Noting that “I travel Southwest, she has a private jet” (Whitman’s aides say her plane has a propeller), Brown questioned the fiscal conservatism of a candidate who spent more than $80 million, most of it her own, to win the primary: “She handles money one way. I handle it another way — far more frugally.”
But as governor, Brown signed laws allowing unionization of government employees, whose organizations have grown into California’s most powerful Democratic interest groups.
“You have somebody that’s been part of a system — both he and his father in this state, over the last 50 years — and represents a line of more power to the unions, bigger pensions, bigger state spending,” said Duf Sundheim, a former state Republican chairman.
On social issues, both are closer to the political center than to the extreme elements of their respective parties.
Brown has traditionally been socially liberal. He opposes the death penalty. He worked in India with Mother Teresa.

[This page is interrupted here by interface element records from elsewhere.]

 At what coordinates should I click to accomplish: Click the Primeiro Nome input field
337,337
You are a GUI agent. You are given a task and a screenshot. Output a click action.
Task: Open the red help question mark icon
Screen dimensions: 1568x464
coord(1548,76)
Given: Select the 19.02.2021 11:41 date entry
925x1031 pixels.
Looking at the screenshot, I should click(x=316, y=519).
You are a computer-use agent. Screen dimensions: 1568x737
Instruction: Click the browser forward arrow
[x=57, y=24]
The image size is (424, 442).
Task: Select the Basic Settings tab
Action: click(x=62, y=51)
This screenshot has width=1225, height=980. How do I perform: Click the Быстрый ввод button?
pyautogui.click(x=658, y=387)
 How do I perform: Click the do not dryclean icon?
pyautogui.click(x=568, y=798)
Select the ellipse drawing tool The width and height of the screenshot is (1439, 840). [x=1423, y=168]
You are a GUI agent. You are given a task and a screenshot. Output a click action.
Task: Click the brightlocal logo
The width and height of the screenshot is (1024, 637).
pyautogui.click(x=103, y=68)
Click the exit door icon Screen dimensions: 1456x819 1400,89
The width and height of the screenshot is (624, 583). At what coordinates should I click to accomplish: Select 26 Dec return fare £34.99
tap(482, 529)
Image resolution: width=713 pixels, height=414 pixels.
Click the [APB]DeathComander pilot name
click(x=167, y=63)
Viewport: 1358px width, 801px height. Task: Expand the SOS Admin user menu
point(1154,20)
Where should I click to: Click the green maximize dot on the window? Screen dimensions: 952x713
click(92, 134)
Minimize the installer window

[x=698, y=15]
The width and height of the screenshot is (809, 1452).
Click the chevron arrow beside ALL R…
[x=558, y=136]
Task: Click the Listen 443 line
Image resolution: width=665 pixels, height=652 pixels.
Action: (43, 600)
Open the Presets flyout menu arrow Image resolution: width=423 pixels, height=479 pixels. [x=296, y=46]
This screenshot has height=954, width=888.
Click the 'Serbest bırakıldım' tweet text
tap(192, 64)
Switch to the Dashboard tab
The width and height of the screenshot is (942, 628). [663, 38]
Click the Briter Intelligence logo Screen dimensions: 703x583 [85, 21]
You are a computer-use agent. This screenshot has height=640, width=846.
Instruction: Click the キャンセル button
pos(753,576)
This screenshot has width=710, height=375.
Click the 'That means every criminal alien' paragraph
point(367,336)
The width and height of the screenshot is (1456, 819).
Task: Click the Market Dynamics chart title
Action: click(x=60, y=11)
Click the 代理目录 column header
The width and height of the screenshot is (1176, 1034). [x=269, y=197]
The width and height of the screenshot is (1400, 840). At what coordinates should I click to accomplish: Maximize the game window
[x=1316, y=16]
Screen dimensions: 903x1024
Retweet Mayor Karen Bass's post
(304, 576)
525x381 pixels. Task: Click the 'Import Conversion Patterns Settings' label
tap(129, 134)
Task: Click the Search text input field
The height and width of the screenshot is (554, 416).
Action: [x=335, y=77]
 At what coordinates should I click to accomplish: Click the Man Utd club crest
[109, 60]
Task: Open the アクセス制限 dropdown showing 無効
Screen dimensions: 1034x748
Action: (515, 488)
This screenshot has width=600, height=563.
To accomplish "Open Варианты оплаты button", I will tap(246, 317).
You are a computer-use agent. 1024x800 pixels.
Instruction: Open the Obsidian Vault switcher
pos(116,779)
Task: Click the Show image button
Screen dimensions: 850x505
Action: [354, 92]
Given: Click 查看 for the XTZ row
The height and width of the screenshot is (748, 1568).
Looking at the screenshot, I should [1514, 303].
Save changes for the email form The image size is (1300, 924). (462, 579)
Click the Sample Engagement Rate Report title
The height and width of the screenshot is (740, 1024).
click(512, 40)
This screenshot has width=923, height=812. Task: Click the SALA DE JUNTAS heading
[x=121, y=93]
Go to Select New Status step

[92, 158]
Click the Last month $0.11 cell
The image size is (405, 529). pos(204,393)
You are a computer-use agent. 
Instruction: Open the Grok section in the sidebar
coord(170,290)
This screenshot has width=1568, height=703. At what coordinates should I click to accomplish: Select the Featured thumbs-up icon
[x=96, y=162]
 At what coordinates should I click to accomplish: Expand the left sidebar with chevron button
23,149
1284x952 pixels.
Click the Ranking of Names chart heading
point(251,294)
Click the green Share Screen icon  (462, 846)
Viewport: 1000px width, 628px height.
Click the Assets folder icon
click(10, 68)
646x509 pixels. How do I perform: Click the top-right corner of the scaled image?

An early proponent of solar and other alternative energy and a champion of the environment, he has worked aggressively as attorney general to implement California’s law to reduce global warming. He sued the Bush administration for Schwarzenegger when it blocked California’s tailpipe emissions standards.
But on other issues, such as law enforcement, Brown is further to the right. He has opposed federal judges’ push to release inmates from the state’s overcrowded prisons and calls, as Whitman does, for reining in healthcare spending on prisoners. Like many Republicans, Brown says local government should have more power.
In the past, Whitman has appeared socially moderate to liberal on abortion and the environment, donating $300,000 to the Environmental Defense Fund to protect the Delta habitat and taking an Arctic cruise to study global warming. But this year she has framed her positions more conservatively, with an emphasis on helping business.
She has said recently that it is more important to get water flowing to farmers than to take steps to protect endangered fish. And she has proposed delaying the state’s global warming law, contending that it would hurt the economy.
Whitman has also suggested putting a moratorium on other government regulations. In her policy agenda, laid out to voters in a glossy 46-page booklet, she says every state agency should identify “any negative impact” of new rules. Brown, on the other hand, has worked to enforce many state regulations, dragging California companies into court on consumer and worker protection issues. And he has blamed Wall Street for the mortgage meltdown and economic crisis that have impoverished many Californians.
And the two differ on one of the mostly highly charged issues of the primary campaign, which Brown largely sat out for lack of a major opponent. Whitman has promised to make it much harder for illegal immigrants to be in California. She opposes amnesty for those here illegally and says she wants tougher enforcement at the border. And she says she’ll go after employers who hire undocumented workers.
Brown has avoided using his powers as attorney general to pressure the federal government to enforce immigration laws. In March, he accused Whitman and Poizner of pandering on the issue.
“Yes, protect our border. Yes, enforce the law,” Brown said. “[But] I’m not going to scapegoat immigrants and public servants and poor people.”